Tu bouges lentement, te diriges en titubant, comme si tu venais d’ingurgiter plus de litres d’alcool que ton corps peut en supporter, vers la ville. Là où ils sont tous, tes semblables, les autres et moi. T’ont-ils parlé de moi ? Mis en garde que je pouvais me terrer quelque part, attendant le bon moment pour te prendre ce que tu viens si bravement de gagner ? N’est-ce pas d’une ironie tordante ?

Tu es plus sûr de toi, tu rejettes les épaules en arrière et lèves fièrement la tête. Voilà, c’est comme ça que je t’aime, comme ça que je veux te prendre, dans toute ta gloire pathétique. Tu n’es pas spécial, tes ailes sont blanches, tu n’es qu’un gardien de bas étage. Les Ailes vertes sont mes préférés, un sang délicat au début, qui finit par éclater dans la bouche, comme un feu d’artifice, millions de couleurs et de paillettes, un festin inoubliable. Mais ils sont rares, car, pourquoi quitteraient-ils la chaleur et la sécurité d’un endroit éternel pour une terre inconnue, où ils ressentiront bien autre chose que Son amour. Par contre, vous, vous êtes presque légion à atterrir ici, parmi les humains, et à vouloir apprendre leurs langages, leurs fonctionnements, leurs émotions et surtout, leurs humanités. Vous mourrez, comme eux, mais renaîtrez ensuite comme vous étiez avant de venir les rejoindre, plus grands et plus forts. À moins que…

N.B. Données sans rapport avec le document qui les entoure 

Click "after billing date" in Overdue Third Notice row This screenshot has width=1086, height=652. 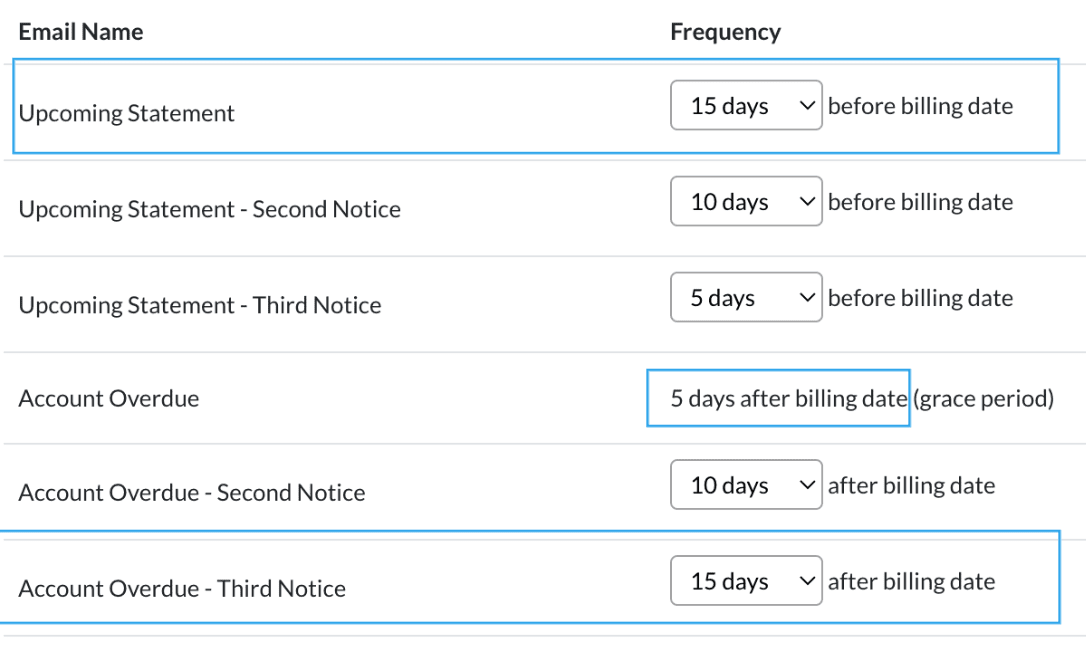[x=911, y=581]
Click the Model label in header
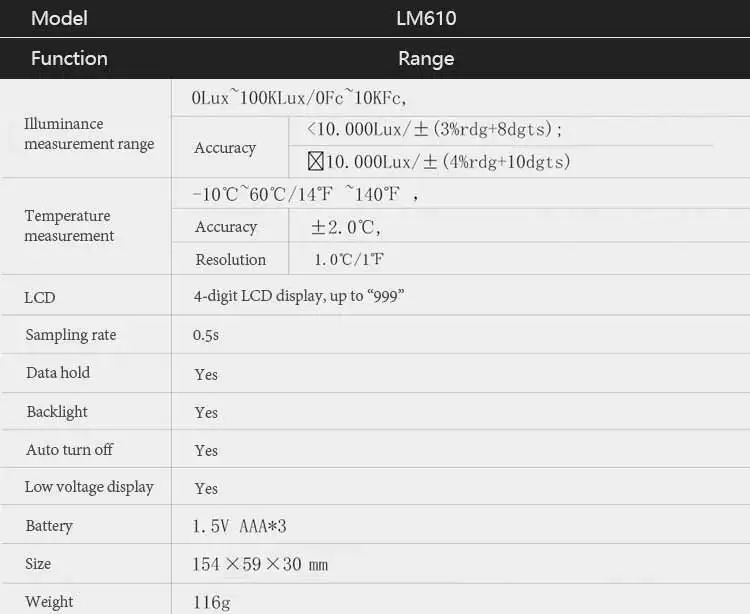The width and height of the screenshot is (750, 614). click(59, 19)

Que je vous vole votre âme.

Tes ailes s’évaporent lentement, tes traits prennent peu à peu une apparence moins angélique, plus banale. Seuls tes yeux gardent ce chatoiement Céleste, comme si les galaxies y vivaient. Tu es près de moi à présent, forte et belle. Désirable. Je suis en alerte, énervée par ce qui s’en vient, désireux de bien faire les choses, de te donner la mort à la hauteur de ta prestance qui grandit de minute en minute, plus tu prends de l’assurance, plus tu assimiles ton environnement, ne faisant qu’un avec lui. Je t’ai sous-estimé légèrement, tu t’acclimates rapidement, ça me plaît et me donne encore plus envie de toi. Je glisse doucement vers l’arbre derrière toi. Tu es peut-être humaine, mais pas de naissance et par ce fait, tu gardes certains dons et dans quelques secondes, tu détecteras ma présence. Dois-je te laisser me découvrir ?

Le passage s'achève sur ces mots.